Um universo em miniatura se constrói e se destrói; e volta a se compor na invisibilidade dos esbarrões, pisadas e olhares fixos.
Ao chegar num voo raso ele plaina no ar, bica de lado, muda a posição, bica novamente e some. Mágico adorno para a velha Acácia-amarela que se precipita de flores incessantemente; e causa efêmero espanto, na volúpia de transeuntes que se atropelam com as vistas para baixo quer seja para as vitrines das mais ambiciosas confecções, quer seja para os celulares que se abarrotam de mensagens urgentes. Urgentíssimas.
O miúdo e irrequieto pássaro não se inibe diante da perspectiva cinzenta e fria, comemora com a mesma alegria milenar as últimas flores da estação, despontadas no galho aniquilado que destona dos outros que floriram bem antes e fazem o recolhimento para a próxima florada.
A vida embalada nesta passarela de equívocos, tem de um lado, sorrisos largos, e do outro, o olhar em profundo desalento; que segue madrugada adentro protegido pelo cobertor, abrigado debaixo da marquise.
Quando o sol levanta, saúda a manhã para o espectro do cobertor que aguarda o voo matinal, depois, perambula nas ruas e retorna ao anoitecer.
É mais uma manhã e nessa o pássaro não contempla o Astro Rei.
O ramo florido bem no alto, ainda carrega a frescura da noite se reservando àquele que buscaria o néctar, o substancial alimento que fora preparado na calada das horas mais tardias para ser oferecido ao visitante.
Mas, não há mais a rapidez das asas em movimento para cima e para baixo e nem a ternura da criatura que enternece e adoça a vida desajustada do esmoleiro.

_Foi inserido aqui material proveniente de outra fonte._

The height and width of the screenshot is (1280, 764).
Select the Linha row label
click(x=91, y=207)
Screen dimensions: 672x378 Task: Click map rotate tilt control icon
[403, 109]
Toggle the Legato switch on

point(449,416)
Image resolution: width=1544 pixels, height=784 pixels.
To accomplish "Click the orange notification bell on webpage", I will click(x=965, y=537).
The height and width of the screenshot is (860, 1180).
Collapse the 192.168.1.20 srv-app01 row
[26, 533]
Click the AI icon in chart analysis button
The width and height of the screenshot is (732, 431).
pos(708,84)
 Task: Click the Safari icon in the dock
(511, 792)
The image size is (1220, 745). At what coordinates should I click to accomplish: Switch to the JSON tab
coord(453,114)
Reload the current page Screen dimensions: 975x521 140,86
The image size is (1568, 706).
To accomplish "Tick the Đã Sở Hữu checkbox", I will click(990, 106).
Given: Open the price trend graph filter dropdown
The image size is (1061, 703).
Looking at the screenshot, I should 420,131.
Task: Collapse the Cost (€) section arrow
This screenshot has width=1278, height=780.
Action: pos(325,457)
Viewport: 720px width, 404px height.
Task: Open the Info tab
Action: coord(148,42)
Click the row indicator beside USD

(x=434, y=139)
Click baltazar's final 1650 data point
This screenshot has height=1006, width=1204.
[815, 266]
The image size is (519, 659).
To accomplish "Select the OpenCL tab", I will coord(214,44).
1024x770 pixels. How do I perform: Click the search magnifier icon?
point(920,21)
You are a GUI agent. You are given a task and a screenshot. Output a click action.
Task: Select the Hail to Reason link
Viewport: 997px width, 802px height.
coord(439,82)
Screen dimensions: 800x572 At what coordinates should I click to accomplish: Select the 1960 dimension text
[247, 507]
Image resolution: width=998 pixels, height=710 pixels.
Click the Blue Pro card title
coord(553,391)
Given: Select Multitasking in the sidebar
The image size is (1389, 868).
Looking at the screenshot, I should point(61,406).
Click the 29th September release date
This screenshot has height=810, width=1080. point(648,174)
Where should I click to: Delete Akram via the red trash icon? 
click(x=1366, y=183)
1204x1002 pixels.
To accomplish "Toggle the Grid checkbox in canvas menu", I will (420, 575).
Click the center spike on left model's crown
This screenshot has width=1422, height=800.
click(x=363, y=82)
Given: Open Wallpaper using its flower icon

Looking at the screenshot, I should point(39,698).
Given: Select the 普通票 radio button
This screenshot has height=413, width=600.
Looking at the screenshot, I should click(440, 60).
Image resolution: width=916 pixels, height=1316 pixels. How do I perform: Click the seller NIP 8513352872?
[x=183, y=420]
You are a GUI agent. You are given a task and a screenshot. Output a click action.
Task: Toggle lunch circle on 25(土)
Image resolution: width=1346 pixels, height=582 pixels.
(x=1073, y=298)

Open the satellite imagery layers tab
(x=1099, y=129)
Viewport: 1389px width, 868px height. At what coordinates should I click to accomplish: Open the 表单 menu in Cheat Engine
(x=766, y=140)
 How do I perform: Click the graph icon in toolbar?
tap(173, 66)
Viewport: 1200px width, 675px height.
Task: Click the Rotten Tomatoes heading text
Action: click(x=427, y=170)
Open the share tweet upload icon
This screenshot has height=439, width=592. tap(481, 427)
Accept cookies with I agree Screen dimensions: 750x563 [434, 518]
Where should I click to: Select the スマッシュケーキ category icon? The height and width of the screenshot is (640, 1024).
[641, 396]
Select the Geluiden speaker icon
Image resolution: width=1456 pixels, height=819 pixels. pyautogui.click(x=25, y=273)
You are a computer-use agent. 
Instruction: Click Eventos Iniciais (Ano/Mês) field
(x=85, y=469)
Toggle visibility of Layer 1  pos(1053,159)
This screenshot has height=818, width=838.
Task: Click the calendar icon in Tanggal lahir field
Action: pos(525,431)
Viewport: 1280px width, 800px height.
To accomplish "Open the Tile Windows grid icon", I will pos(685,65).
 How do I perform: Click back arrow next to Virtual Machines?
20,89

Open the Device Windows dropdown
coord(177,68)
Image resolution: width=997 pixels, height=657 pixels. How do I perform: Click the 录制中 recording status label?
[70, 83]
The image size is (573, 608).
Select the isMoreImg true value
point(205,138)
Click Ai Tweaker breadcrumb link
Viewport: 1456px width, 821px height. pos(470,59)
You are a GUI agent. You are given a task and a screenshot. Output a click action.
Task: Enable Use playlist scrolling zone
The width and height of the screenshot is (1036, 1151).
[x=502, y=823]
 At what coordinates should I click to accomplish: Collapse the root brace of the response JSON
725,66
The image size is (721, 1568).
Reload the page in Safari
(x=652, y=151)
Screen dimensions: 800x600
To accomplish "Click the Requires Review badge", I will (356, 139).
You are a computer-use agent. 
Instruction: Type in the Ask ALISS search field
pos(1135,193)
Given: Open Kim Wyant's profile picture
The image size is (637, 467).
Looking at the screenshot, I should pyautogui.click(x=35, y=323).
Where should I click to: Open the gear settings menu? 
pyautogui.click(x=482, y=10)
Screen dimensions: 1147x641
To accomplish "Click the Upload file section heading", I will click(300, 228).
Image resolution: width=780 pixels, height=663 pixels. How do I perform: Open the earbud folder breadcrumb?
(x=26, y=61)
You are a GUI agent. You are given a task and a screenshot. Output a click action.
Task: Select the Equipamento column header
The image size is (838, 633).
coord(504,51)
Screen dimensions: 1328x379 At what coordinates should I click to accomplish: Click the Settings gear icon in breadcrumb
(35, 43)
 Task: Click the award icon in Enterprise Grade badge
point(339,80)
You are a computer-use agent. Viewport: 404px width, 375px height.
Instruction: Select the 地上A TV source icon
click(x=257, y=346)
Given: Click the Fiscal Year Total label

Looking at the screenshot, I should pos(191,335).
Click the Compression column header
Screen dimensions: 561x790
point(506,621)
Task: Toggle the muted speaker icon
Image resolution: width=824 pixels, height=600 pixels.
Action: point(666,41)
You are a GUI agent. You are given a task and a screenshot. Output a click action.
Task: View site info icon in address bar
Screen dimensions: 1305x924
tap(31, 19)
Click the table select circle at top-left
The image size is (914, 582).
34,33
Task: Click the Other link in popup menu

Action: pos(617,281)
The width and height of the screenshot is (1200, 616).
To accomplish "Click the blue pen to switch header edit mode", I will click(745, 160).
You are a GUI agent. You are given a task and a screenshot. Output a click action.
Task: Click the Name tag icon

As folhas desprendidas da Acácia-amarela forram o chão da calçada, o pequeno colibri, de corpo enrijecido, jaz sobre elas.
As mãos pedintes, impregnadas de amor e dor, toca o minúsculo cadáver e o cobre com as folhas iguais as que lhe serviram de leito, quando despencou e rodopiou no ar e atingiu o solo.
O silêncio é rompido pela compaixão. Há uma infinidade de folhas que daria para cobrir muitos corpos.
Rodeados pela cegueira, somente o solilóquio, de morte e solidão.